--- Texte extrait ---

Numérique et services IT : développement d’applications, cybersécurité, data science... Les compétences technologiques sont en forte demande.
Agro-transformation : portée par la stratégie nationale de souveraineté alimentaire, cette filière valorise les profils d’agronomes, de logisticiens et de techniciens qualité.
Les entreprises de ces secteurs recherchent des talents immédiatement opérationnels, maîtrisant aussi bien les compétences techniques que les outils digitaux. Mais ces profils sont rares et très convoités, au Sénégal comme à l’international.
La digitalisation du recrutement : opportunité ou mirage ?
En 2025, plus de 60 % des recrutements passent par le digital. Les plateformes comme emploisenegal.com, senjob.com ou emploiDakar.com sont devenues incontournables. Les grandes entreprises utilisent des ATS (Applicant Tracking Systems) pour automatiser le tri des candidatures.

--- Extraits de données ---

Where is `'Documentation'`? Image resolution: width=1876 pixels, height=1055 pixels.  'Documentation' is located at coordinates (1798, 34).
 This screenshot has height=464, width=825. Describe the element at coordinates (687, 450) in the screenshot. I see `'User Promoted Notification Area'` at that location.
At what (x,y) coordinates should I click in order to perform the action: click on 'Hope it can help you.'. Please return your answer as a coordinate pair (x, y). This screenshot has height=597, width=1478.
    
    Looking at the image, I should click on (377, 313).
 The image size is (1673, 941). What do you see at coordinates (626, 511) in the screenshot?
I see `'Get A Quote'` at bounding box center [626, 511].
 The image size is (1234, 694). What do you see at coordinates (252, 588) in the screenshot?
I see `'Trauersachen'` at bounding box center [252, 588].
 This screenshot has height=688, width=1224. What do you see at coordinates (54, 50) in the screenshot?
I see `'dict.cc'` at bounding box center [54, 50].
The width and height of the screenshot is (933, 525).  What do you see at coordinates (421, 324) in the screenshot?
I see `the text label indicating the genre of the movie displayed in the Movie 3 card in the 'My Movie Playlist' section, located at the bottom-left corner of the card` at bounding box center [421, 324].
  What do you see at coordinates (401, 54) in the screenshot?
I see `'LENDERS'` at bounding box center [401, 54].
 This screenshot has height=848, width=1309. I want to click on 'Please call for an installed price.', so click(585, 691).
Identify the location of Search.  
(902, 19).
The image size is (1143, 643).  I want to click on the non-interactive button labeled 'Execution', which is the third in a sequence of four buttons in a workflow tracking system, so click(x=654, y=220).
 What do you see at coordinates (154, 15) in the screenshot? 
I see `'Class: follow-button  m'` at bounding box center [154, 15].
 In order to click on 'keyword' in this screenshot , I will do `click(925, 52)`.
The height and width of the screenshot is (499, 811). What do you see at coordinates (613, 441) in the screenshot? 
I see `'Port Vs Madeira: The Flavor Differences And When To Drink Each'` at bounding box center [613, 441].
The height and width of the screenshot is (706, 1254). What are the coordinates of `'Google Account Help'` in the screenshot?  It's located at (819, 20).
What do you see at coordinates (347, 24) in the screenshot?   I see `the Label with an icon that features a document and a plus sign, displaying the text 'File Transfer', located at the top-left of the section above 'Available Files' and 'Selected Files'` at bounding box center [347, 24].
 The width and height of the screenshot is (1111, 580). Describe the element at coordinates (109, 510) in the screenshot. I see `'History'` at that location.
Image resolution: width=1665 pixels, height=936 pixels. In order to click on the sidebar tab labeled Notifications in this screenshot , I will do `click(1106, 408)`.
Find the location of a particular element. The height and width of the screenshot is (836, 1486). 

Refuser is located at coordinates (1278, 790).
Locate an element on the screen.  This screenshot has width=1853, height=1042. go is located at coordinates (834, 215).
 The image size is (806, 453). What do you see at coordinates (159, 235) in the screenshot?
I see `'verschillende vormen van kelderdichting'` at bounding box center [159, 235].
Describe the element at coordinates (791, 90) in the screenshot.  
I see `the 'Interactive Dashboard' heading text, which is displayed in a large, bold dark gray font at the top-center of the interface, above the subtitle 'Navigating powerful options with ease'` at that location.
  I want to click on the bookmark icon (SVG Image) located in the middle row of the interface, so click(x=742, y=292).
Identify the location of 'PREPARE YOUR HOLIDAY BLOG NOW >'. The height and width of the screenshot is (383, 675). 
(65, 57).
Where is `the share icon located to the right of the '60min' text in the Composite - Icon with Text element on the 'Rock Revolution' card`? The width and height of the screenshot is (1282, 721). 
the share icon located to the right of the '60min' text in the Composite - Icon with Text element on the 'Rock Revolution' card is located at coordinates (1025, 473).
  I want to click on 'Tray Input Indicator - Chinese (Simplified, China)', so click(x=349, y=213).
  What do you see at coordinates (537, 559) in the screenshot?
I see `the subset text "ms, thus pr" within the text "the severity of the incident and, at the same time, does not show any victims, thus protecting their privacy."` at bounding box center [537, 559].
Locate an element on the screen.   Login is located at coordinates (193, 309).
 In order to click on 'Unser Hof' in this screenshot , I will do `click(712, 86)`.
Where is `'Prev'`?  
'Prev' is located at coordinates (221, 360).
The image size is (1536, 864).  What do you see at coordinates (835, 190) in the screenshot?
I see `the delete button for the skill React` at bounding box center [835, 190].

---

*Consigne:*
Dans le texte sur l'emploi au Sénégal, recopiez tout ce qui va de « En 2025, plus » jusqu'à « tri des candidatures. » en changeant « incontournables » en « indispensables ».

*Zone de réponse:*
En 2025, plus de 60 % des recrutements passent par le digital. Les plateformes comme emploisenegal.com, senjob.com ou emploiDakar.com sont devenues indispensables. Les grandes entreprises utilisent des ATS (Applicant Tracking Systems) pour automatiser le tri des candidatures.